81. Verhandlungstag, 30.1.2014 Die vielen Rätsel im Mordfall Kiesewetter
Ein vergleichsweise ruhiger Prozesstag ohne spektakuläre Enthüllungen. Auch heftige Auseinandersetzungen zwischen Nebenklage und Bundesanwaltschaft oder Schlagabtausch zwischen Verteidigung und Gericht wie am Vortag blieben aus.
30. Januar
Donnerstag, 30. Januar 2014
Dennoch gab es wichtige Erkenntnisse und durchaus erschreckende Einblicke in die Arbeit der Ermittlungsbehörden. Wenn ein Polizist oder eine Polizistin getötet wird, dann - so kennt man es jedenfalls aus amerikanischen Filmen - läuft der ganze Sicherheitsapparat auf Hochtouren, bleibt nichts unversucht, wird jeder verfügbare Beamte eingebunden. Nicht so im Fall Kiesewetter. Zwar wurde schnell eine Sonderkommission "Parkplatz" eingerichtet, die verblieb aber an der örtlichen Polizeidirektion Heilbronn.

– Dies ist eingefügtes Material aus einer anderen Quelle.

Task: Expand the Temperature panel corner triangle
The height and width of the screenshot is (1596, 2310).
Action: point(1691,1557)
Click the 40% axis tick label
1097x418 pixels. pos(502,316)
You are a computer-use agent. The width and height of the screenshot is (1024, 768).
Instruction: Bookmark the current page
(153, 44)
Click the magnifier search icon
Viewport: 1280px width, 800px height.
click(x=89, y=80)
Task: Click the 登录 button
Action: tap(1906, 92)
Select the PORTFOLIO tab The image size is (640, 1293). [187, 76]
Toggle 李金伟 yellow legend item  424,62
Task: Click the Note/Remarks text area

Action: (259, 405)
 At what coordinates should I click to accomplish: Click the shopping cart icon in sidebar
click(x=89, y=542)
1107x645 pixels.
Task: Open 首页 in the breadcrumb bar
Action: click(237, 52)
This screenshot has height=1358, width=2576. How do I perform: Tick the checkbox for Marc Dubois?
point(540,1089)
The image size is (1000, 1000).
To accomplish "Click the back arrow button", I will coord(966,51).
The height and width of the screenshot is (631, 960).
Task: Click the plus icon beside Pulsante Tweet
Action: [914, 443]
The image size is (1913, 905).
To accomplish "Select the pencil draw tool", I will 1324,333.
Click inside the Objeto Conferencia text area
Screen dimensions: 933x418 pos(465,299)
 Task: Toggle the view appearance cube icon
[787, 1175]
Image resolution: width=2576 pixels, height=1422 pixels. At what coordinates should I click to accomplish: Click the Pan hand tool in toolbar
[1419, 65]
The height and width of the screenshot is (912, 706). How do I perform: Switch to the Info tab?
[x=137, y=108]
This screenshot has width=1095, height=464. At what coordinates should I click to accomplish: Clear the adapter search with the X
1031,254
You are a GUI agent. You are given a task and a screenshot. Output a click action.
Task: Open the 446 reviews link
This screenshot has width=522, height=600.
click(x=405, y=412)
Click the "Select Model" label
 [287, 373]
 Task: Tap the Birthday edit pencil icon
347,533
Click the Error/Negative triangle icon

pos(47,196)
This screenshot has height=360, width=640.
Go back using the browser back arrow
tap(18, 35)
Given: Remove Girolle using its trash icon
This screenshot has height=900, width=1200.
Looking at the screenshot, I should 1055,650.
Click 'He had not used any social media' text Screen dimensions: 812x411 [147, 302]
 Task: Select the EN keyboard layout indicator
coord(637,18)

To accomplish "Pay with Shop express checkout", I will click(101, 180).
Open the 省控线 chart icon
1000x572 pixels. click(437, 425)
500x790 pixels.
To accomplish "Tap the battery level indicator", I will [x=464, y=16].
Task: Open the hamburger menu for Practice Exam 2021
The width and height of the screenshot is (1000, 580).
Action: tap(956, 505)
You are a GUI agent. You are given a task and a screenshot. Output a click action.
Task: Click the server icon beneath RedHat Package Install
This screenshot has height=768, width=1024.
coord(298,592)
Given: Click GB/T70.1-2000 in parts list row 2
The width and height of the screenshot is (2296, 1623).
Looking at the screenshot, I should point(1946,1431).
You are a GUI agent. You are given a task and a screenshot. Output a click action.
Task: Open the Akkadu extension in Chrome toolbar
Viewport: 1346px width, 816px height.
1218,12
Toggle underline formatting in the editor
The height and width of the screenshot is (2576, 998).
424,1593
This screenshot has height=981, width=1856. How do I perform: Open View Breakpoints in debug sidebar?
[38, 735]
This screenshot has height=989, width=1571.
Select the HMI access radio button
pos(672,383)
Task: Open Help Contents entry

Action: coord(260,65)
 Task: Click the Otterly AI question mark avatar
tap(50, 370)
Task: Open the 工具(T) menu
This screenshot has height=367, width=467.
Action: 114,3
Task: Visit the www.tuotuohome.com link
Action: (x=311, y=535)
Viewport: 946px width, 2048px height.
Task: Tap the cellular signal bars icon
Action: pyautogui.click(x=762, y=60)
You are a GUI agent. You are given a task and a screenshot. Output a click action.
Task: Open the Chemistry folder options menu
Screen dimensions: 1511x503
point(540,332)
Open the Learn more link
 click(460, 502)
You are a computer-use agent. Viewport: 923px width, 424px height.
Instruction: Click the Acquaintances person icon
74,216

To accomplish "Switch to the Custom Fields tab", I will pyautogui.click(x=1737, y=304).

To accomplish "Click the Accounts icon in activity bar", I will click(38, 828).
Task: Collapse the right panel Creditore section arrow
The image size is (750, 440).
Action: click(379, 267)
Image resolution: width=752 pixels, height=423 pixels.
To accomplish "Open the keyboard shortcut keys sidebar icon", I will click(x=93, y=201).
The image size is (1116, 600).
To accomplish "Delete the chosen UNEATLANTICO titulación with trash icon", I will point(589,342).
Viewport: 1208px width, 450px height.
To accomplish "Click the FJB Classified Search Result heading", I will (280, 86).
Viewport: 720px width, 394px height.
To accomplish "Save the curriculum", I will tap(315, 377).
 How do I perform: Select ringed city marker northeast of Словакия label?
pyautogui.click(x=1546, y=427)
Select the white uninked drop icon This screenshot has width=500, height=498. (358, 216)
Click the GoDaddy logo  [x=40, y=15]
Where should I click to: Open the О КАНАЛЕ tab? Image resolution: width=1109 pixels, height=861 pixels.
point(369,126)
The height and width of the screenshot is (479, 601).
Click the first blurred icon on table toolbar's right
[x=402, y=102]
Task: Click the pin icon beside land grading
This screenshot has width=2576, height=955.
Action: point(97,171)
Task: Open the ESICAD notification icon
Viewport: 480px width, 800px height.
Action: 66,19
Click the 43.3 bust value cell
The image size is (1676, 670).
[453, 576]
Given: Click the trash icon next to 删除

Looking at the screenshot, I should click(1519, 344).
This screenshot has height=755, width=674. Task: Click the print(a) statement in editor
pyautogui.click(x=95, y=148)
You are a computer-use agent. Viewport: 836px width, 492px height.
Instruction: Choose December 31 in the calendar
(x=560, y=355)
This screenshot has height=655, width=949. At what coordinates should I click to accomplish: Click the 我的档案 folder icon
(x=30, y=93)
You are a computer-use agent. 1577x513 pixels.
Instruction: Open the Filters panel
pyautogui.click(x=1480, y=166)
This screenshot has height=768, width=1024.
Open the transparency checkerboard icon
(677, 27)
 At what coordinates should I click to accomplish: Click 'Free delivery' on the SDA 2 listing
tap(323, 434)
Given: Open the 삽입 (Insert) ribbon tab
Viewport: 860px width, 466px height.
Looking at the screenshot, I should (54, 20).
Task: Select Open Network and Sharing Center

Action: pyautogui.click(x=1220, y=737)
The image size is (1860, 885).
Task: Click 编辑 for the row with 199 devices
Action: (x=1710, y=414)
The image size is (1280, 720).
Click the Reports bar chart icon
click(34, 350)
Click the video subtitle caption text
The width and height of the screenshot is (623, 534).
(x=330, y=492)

Polizeidirektion sei überfordert gewesen
Erst nach zweieinhalb Jahren übernahm das Landeskriminalamt die Ermittlungen. Ein LKA-Beamter sagte dazu am 81. Verhandlungstag, das sei schon "sehr spät" gewesen. Die Heilbronner Polizeidirektion sei mit so einer Ermittlung vermutlich "überfordert" gewesen. Mehr wollte er sich über die Kollegen nicht auslassen. Es klang aber durch, dass der Beamte von der Arbeit der Heilbronner SoKo wenig begeistert war.
Keine E-Mail-Auswertung
Nicht einmal den privaten E-Mail-Account von Michelle Kiesewetter werteten die Beamten aus. Der Server dazu lag in den USA. Ein Antrag wurde einfach nicht gestellt. Warum? Keine Ahnung. Auch die Frage, warum die Staatsanwaltschaft ausdrücklich untersagte, mehrere Phantombilder, die von Zeugen gefertigt wurden, zu veröffentlicht, bleibt ungeklärt. Er habe dagegen nicht protestiert, sagte der LKA-Beamte heute.
Kein schlüssiges Motiv
Der Mord an der jungen Polizistin Michéle Kiesewetter passt nicht in das übliche Schema der NSU-Mordserie, die ja ansonsten nur Migranten töteten. Es gibt auch kein wirklich schlüssiges Motiv. So vieles liegt in diesem Fall noch im Dunkeln und der heutige Prozesstag hat eher noch neue Fragen aufgeworfen - das aber muss nicht unbedingt negativ sein. Umso mehr ungeklärte Fragen auf den Tisch des Münchner Oberlandesgerichts kommen, umso besser. Das mag nicht im Sinne der gern bemühten "Prozessökonomie" sein, aber es ist durchaus im Sinne der Opferfamilien und der Öffentlichkeit.